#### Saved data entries
• • • • •
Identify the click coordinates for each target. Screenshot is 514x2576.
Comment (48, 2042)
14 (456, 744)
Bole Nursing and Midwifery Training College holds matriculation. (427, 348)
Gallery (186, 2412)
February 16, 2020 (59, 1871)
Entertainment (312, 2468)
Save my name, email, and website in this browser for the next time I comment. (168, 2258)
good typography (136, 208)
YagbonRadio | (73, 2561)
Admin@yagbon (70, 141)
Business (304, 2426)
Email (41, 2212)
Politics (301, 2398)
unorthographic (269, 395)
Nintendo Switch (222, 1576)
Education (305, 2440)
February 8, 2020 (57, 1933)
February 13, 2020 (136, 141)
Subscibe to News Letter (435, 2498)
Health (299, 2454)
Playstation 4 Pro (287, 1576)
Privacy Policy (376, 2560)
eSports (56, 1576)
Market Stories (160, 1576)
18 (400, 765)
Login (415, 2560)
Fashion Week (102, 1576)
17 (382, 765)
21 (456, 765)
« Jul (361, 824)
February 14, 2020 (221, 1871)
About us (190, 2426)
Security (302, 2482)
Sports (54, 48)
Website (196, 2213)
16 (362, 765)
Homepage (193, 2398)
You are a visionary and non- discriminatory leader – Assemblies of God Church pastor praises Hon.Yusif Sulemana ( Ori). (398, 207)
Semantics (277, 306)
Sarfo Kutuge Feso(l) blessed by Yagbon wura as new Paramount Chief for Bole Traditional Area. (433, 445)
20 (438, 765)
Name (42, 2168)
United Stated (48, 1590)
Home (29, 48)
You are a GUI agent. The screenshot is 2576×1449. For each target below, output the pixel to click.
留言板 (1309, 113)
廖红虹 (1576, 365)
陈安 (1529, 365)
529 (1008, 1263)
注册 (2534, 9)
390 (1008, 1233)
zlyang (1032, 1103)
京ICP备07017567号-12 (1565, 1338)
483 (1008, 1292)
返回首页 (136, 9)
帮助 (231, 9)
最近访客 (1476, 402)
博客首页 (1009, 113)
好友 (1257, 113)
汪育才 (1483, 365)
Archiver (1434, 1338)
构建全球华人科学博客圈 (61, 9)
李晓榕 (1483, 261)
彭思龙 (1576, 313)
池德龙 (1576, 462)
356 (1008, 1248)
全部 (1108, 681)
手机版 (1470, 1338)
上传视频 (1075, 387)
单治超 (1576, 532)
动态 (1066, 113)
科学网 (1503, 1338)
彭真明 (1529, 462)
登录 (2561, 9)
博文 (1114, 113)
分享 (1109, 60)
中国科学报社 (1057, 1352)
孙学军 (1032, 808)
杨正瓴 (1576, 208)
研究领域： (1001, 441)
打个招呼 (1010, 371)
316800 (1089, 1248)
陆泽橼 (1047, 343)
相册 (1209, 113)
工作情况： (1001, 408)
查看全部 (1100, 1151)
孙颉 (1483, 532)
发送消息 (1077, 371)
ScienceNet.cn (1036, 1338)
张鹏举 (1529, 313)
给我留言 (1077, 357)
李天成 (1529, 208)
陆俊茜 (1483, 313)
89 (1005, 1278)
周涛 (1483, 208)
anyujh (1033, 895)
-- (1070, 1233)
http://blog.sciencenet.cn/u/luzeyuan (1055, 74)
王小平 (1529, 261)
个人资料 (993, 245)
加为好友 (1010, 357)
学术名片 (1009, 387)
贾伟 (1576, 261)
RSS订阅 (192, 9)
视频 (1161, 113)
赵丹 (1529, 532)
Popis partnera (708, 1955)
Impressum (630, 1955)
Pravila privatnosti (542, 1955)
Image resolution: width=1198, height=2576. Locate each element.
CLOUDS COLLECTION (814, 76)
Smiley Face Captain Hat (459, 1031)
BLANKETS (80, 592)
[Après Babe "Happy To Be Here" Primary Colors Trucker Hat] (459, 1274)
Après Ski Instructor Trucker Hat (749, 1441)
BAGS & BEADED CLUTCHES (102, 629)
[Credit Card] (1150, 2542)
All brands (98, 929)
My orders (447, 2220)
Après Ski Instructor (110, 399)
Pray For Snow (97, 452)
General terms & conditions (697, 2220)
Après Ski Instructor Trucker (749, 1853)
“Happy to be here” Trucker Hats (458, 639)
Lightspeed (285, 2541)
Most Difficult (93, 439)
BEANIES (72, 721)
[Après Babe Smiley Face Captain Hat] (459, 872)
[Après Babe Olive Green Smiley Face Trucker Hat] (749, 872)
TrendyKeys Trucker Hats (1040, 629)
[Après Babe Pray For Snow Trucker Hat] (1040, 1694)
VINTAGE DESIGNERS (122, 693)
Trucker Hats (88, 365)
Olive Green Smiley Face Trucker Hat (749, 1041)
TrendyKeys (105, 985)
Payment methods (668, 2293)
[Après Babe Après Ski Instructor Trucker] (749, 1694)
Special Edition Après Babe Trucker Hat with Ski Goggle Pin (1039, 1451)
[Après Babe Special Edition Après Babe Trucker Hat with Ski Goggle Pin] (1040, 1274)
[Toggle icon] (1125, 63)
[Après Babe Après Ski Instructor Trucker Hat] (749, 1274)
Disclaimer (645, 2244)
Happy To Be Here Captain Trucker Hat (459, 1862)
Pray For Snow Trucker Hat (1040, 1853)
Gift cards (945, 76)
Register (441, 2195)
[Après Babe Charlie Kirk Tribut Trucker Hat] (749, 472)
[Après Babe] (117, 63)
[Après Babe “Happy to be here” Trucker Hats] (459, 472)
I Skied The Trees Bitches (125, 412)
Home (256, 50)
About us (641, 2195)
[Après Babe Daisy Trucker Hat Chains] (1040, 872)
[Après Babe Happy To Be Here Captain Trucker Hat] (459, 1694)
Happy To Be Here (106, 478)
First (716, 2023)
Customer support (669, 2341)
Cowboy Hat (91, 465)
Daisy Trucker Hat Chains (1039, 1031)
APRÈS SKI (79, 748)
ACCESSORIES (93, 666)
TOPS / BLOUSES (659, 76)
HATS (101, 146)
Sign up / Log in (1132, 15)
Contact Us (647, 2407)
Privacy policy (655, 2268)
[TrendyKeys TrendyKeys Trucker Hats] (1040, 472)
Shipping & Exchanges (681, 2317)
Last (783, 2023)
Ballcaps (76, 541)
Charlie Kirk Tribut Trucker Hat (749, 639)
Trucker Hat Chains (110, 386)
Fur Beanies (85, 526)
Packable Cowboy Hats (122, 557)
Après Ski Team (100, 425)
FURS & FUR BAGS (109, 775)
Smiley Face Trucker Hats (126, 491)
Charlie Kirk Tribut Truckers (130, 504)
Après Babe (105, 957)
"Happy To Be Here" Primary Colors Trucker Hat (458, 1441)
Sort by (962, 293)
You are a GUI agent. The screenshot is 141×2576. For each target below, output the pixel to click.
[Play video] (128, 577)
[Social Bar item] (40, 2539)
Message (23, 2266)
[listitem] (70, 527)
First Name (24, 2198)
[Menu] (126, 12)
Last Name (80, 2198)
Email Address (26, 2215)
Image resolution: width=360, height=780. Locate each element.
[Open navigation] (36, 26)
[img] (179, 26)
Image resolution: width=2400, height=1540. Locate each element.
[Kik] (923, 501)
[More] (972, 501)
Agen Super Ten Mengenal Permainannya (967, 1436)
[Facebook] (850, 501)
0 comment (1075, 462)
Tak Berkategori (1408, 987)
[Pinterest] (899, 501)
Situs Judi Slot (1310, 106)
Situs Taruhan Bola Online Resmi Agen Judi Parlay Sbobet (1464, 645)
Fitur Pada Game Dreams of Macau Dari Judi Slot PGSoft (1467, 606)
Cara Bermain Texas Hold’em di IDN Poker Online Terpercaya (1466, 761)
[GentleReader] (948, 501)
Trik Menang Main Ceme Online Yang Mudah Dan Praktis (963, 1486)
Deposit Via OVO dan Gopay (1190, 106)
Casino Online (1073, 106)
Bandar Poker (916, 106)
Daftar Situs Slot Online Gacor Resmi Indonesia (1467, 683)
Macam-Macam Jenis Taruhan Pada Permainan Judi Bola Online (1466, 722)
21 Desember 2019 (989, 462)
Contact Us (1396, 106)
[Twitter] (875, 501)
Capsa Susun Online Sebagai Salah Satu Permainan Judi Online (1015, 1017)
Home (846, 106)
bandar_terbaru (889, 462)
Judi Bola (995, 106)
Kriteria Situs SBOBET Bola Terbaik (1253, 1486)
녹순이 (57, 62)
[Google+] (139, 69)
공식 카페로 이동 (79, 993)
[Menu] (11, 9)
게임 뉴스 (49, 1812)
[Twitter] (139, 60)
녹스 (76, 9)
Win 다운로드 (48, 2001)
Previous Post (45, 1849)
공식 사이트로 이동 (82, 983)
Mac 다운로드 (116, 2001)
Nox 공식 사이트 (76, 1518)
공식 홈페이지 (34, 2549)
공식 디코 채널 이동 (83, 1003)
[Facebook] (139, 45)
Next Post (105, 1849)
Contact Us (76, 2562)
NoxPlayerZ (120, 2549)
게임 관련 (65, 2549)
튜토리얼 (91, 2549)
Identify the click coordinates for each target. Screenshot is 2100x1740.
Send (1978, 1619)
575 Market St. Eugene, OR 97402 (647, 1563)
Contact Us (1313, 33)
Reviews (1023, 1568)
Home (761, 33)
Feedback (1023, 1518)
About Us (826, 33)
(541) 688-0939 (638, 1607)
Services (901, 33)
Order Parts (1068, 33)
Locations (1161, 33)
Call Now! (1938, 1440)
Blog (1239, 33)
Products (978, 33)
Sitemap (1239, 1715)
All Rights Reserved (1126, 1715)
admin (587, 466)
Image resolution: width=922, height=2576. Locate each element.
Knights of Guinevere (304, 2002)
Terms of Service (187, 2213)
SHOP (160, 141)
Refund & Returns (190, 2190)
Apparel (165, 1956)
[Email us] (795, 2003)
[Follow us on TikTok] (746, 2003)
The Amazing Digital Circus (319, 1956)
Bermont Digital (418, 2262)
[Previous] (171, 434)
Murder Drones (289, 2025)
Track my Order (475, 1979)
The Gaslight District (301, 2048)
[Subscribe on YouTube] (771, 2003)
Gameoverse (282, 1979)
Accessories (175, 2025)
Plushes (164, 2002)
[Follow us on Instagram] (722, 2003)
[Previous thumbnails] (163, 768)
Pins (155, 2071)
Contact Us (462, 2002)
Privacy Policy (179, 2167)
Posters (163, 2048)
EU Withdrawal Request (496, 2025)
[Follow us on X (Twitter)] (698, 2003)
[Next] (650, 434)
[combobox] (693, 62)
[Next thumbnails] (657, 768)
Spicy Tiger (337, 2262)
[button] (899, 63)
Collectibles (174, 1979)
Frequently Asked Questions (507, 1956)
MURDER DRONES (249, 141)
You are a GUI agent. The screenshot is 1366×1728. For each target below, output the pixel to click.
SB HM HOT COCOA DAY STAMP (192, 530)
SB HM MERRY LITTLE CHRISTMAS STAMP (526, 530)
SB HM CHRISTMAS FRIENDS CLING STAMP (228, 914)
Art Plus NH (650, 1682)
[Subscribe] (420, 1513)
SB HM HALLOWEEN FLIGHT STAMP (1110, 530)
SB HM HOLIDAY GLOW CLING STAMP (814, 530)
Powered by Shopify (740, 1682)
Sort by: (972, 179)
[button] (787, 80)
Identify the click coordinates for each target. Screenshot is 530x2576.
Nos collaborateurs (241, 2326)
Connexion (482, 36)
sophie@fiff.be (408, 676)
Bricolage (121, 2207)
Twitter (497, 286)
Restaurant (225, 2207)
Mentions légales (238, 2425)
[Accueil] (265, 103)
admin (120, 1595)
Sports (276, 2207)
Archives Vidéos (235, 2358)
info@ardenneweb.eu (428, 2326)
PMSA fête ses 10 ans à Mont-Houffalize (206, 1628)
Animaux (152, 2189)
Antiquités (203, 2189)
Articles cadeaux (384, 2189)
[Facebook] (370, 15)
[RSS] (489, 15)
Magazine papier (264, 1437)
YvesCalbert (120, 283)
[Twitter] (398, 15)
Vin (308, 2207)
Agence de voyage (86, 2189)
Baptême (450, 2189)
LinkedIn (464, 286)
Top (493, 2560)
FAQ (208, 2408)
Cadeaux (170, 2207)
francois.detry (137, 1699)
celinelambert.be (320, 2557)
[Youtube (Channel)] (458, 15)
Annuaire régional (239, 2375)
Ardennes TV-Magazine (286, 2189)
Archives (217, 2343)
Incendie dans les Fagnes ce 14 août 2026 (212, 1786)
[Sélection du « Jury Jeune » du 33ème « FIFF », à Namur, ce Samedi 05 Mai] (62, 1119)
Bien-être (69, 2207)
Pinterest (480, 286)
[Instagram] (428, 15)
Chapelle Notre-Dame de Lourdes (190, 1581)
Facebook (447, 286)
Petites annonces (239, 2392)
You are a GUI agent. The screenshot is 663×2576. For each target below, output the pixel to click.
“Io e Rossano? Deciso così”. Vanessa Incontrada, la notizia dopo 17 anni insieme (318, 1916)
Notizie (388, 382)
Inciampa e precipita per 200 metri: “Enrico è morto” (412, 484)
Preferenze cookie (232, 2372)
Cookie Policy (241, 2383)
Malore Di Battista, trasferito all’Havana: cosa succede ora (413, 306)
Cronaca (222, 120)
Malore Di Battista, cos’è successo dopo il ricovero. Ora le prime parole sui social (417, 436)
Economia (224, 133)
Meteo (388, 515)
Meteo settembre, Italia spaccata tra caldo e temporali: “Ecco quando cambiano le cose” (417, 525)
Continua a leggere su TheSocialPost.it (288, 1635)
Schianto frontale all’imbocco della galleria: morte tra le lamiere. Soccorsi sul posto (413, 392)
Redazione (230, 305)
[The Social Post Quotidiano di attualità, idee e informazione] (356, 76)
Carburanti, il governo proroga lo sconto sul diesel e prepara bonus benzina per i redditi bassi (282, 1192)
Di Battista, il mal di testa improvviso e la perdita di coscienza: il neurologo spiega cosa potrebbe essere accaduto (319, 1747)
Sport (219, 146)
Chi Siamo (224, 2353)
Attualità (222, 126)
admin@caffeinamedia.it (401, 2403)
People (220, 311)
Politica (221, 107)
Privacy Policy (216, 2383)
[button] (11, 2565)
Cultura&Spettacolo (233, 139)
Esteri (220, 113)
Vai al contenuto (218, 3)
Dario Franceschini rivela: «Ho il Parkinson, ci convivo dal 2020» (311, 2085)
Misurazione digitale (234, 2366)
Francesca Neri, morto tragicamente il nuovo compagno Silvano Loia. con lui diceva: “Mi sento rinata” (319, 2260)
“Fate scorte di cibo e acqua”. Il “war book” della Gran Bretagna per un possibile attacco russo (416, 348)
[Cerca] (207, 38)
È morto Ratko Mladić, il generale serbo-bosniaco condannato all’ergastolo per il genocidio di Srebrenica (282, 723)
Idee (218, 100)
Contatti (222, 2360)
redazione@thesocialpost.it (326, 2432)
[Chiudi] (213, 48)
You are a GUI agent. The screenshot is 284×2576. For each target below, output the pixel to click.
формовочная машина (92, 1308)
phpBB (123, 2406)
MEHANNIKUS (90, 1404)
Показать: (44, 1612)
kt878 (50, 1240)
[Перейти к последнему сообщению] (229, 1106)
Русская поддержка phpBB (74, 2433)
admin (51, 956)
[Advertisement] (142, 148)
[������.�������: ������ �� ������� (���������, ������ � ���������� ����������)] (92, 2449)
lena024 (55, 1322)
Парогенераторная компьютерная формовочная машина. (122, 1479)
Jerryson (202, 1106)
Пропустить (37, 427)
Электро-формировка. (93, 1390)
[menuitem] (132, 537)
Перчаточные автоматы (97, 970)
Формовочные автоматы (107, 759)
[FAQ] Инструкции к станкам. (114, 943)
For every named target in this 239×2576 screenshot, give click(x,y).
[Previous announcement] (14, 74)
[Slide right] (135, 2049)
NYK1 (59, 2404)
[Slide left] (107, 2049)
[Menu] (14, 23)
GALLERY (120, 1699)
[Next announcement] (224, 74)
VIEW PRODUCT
• • • • •
#### WHAT YOU SHOULD DO
Restate word for word only the lines running from the beginning of the data to the line holding "博客首页 (1009, 113)", both included.

#### THE ANSWER
Identify the click coordinates for each target. Screenshot is 514x2576.
Comment (48, 2042)
14 (456, 744)
Bole Nursing and Midwifery Training College holds matriculation. (427, 348)
Gallery (186, 2412)
February 16, 2020 (59, 1871)
Entertainment (312, 2468)
Save my name, email, and website in this browser for the next time I comment. (168, 2258)
good typography (136, 208)
YagbonRadio | (73, 2561)
Admin@yagbon (70, 141)
Business (304, 2426)
Email (41, 2212)
Politics (301, 2398)
unorthographic (269, 395)
Nintendo Switch (222, 1576)
Education (305, 2440)
February 8, 2020 (57, 1933)
February 13, 2020 (136, 141)
Subscibe to News Letter (435, 2498)
Health (299, 2454)
Playstation 4 Pro (287, 1576)
Privacy Policy (376, 2560)
eSports (56, 1576)
Market Stories (160, 1576)
18 (400, 765)
Login (415, 2560)
Fashion Week (102, 1576)
17 (382, 765)
21 (456, 765)
« Jul (361, 824)
February 14, 2020 (221, 1871)
About us (190, 2426)
Security (302, 2482)
Sports (54, 48)
Website (196, 2213)
16 (362, 765)
Homepage (193, 2398)
You are a visionary and non- discriminatory leader – Assemblies of God Church pastor praises Hon.Yusif Sulemana ( Ori). (398, 207)
Semantics (277, 306)
Sarfo Kutuge Feso(l) blessed by Yagbon wura as new Paramount Chief for Bole Traditional Area. (433, 445)
20 (438, 765)
Name (42, 2168)
United Stated (48, 1590)
Home (29, 48)
You are a GUI agent. The screenshot is 2576×1449. For each target below, output the pixel to click.
留言板 (1309, 113)
廖红虹 (1576, 365)
陈安 (1529, 365)
529 (1008, 1263)
注册 (2534, 9)
390 (1008, 1233)
zlyang (1032, 1103)
京ICP备07017567号-12 (1565, 1338)
483 (1008, 1292)
返回首页 (136, 9)
帮助 (231, 9)
最近访客 (1476, 402)
博客首页 (1009, 113)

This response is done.